◆ What the exercise asks
Each record below must be retyped exactly, with nothing left out.

◆ Provided data
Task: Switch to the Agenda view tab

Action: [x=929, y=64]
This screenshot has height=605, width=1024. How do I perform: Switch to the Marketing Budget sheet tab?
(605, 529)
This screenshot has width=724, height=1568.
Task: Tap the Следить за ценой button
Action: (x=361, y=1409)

◆ Result below
Task: Switch to the Agenda view tab

Action: [x=929, y=64]
This screenshot has height=605, width=1024. How do I perform: Switch to the Marketing Budget sheet tab?
(605, 529)
This screenshot has width=724, height=1568.
Task: Tap the Следить за ценой button
Action: (x=361, y=1409)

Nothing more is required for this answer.